Above, I said “I originally thought the answer to each of these questions was essentially that we have so little else to go on, and the topic is so important.” I still think that’s not far off the truth. But since starting this database, I discovered Beard et al.’s appendix, which has a variety of other relevant estimates. And I wondered whether that meant this database wouldn’t be useful.

But then I realised that many or most of the relevant estimates from that appendix weren’t mentioned in Ord’s book. And it’s still the case that I’ve seen the 2008 survey estimates many times, and never seen most of the estimates in Beard et al.’s appendix (see this post for an indication that I’m not alone in that). And Beard et al. don’t mention Ord’s estimates (perhaps because it was released a couple months before Ord’s book was), nor a variety of other estimates I found (perhaps because they’re from “informal sources” like 80,000 Hours articles).
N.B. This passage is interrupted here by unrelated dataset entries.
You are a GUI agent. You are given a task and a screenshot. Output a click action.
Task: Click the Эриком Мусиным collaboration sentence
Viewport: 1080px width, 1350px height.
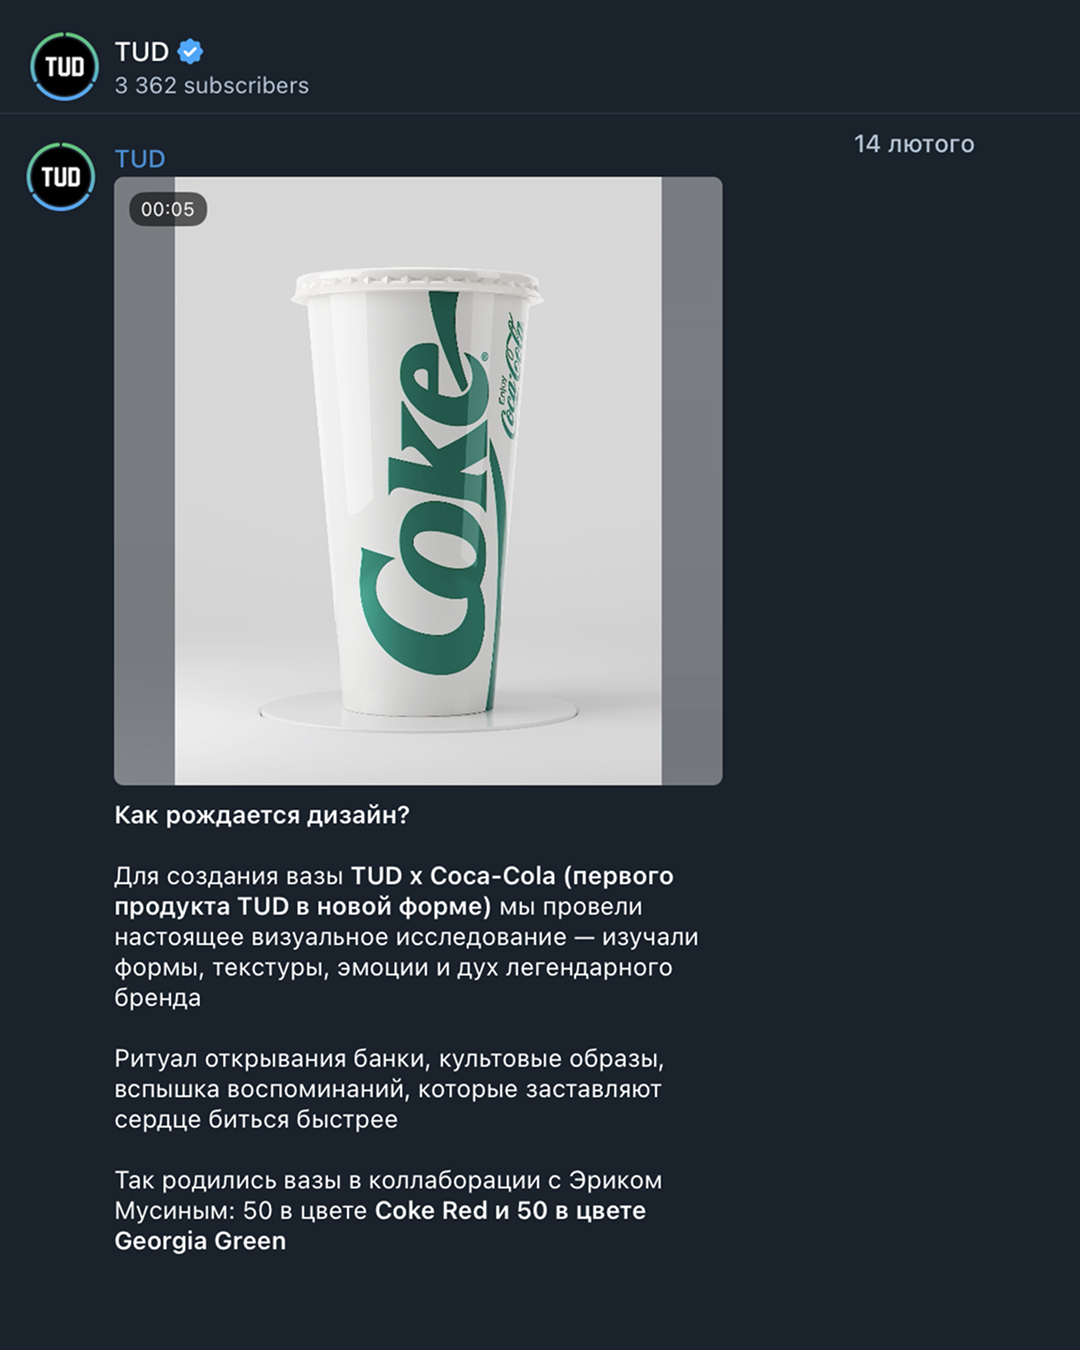tap(388, 1211)
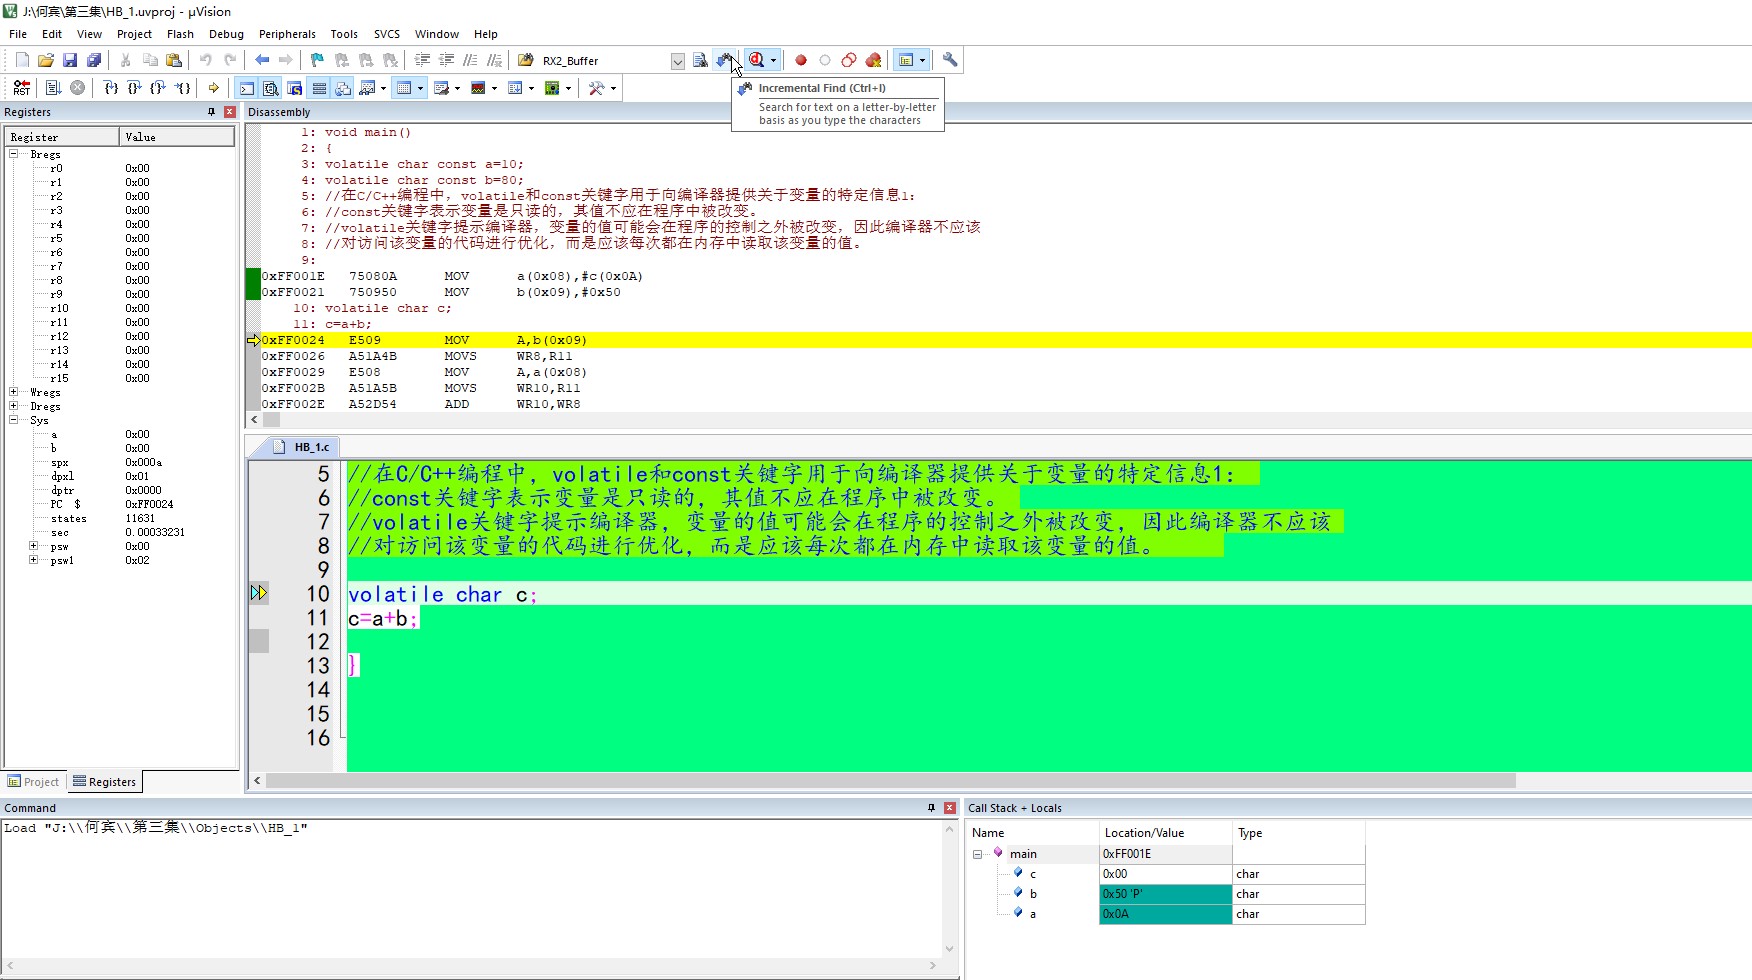1752x980 pixels.
Task: Expand the Wregs register group
Action: (14, 392)
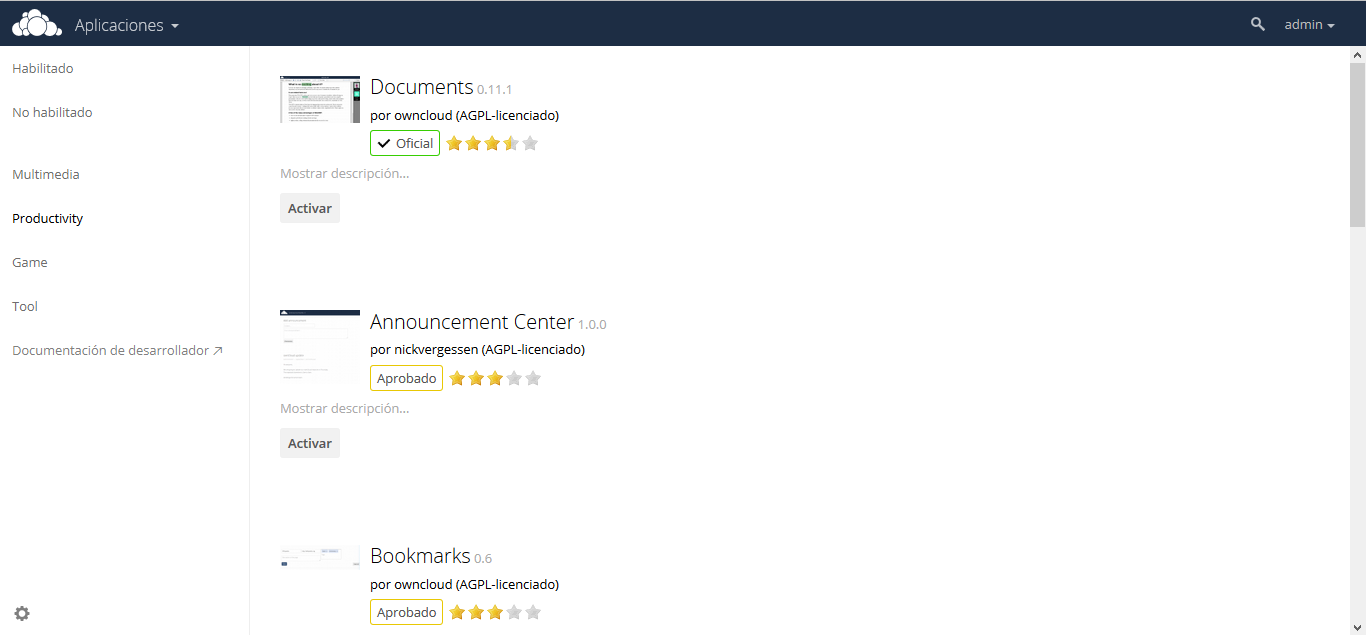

So I still think collecting all relevant estimates in one place may be useful. And another benefit is that this database can be updated over time, including via suggestions from readers, so it can hopefully become comprehensive and stay up to date.

So please feel free to:

  • Make your own estimates

  • Take a look through the database as and when you’d find that useful

  • Comment in there regarding estimates or details that could be added, corrections if I made any mistakes, etc.

  • Comment here regarding whether my rationale for this database makes sense, regarding pros, cons, and best practice for existential risk estimates in general, etc.

This post was sort-of inspired by one sentence in a comment by MichaelStJules, so my thanks to him for that. My thanks also to David Kristoffersson for helpful feedback and suggestions.

See also my thoughts on Toby Ord’s existential risk estimates, which are featured in the database.


  1. ↩︎

    For example, it’s referred to in these three 80,000 Hours articles.

  2. ↩︎

    Additionally, Beard et al.’s appendix says the survey had only 13 participants. The original report of the survey’s results doesn’t mention the number of participants.